4- A PROPOS DE TAPUTEA ORA – SANTE MENTALE POLYNESIE

Environ 300 adhérents cotisants de 2019 à 2024. Le nombre de personnes touchées est supérieur, plusieurs activités ne nécessitant pas de devenir membre adhérent de l’association.

Caractéristiques et besoins des usagers

L’association est sollicitée :

  • Soit par des familles et des personnes concernées suivies par le département de psychiatrie,
  • Soit qui sont suivies par les psychiatres et psychologues du secteur libéral,
  • Soit par les personnes qui ont des proches qui n’ont pas encore consulté un professionnel ou qui ne sont pas suivis, qui refusent tout soin ou qui ne veulent plus poser les pieds à l’hôpital psychiatrique.

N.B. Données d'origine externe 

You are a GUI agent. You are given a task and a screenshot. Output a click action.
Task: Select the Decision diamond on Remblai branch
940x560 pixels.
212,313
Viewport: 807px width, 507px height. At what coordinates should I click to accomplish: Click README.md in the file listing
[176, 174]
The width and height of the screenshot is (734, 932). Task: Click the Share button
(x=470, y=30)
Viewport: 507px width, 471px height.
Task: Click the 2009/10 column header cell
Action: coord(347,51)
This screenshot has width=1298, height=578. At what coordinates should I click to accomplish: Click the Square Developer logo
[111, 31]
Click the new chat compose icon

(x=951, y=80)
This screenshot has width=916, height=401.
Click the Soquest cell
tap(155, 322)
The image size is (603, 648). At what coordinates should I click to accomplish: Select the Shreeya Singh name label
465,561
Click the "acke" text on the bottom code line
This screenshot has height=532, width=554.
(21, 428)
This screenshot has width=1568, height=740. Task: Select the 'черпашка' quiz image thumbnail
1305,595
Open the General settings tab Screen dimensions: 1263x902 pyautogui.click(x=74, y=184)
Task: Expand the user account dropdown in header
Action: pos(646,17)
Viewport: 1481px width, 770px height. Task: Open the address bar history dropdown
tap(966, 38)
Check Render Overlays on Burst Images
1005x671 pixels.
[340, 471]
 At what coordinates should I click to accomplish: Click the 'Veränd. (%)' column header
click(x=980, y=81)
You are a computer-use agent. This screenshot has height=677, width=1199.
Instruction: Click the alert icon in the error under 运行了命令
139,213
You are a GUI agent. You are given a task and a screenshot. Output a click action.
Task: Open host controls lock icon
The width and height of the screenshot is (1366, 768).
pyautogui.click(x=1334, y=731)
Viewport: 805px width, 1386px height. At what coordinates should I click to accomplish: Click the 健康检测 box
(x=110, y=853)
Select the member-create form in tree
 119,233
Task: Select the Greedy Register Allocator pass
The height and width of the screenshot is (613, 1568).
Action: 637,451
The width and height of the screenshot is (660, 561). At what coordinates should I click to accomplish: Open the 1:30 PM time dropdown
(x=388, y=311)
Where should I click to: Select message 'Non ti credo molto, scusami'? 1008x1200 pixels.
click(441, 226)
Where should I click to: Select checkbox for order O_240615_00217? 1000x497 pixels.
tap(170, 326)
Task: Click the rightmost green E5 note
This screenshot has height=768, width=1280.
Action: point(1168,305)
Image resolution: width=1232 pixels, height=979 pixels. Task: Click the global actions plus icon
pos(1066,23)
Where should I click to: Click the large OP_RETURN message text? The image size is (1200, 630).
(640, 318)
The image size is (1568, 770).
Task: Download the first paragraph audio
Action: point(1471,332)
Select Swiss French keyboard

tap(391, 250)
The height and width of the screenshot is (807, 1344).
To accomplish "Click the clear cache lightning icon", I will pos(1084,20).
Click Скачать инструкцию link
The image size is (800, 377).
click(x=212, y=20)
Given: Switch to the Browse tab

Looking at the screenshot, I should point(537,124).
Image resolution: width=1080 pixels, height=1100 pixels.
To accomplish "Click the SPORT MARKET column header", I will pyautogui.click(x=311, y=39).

• Trois catégories de population qui contactent l’association nous inquiètent particulièrement :

  • D’abord les personnes ayant plus de 50 ans (proches et entourage de personnes concernées) qui nous disent souvent : que va-t-il se passer quand nous ne serons plus là ? Que va-t-on faire de notre proche, qui va s’en occuper ? Lorsque la maladie psychiatrique s’installe et se chronicise, cela fait souvent éclater la famille, les amis se font rares, et c’est souvent la maman ou la femme de la maison qui se retrouve en première ligne. Les hommes sont nettement moins nombreux et en retrait.
  • Ensuite les très jeunes qui découvrent le monde de la psychiatrie. Que pouvons-nous faire pour éviter que la maladie s’installe et se chronicise ? Les parents sont là mais sont souvent désemparés. La maladie impacte toute la famille. Les frères et sœurs ont aussi besoin d’accompagnement pour comprendre ce qui se passe et pour les aider à faire face. Une prise en charge précoce des troubles avec un accès aux soins de réhabilitation et dans une perspective de rétablissement pourrait limiter les conséquences délétères des troubles sur la vie quotidienne des personnes. Les troubles psychiques se manifestent souvent à l’adolescence et chez le jeune adulte et ont des conséquences considérables pour les personnes concernées et leur entourage car c’est l’âge où le jeune construit son avenir.
  • Enfin les aidants et les familles qui sont confrontés au refus de soins, au déni de la maladie. Que faire alors que notre proche est au plus mal mais refuse tout soin et tout contact avec le corps médical ? La question des troubles psychiques est encore trop souvent ramenée à l’unique question du soin. Il nous faut penser, en complément du soin, des accompagnements complets qui permettent de mettre en place un suivi global de la personne concernée pour une meilleure inclusion dans la cité. Difficulté à amener l’individu à consulter puisqu’il ne s’estime pas malade.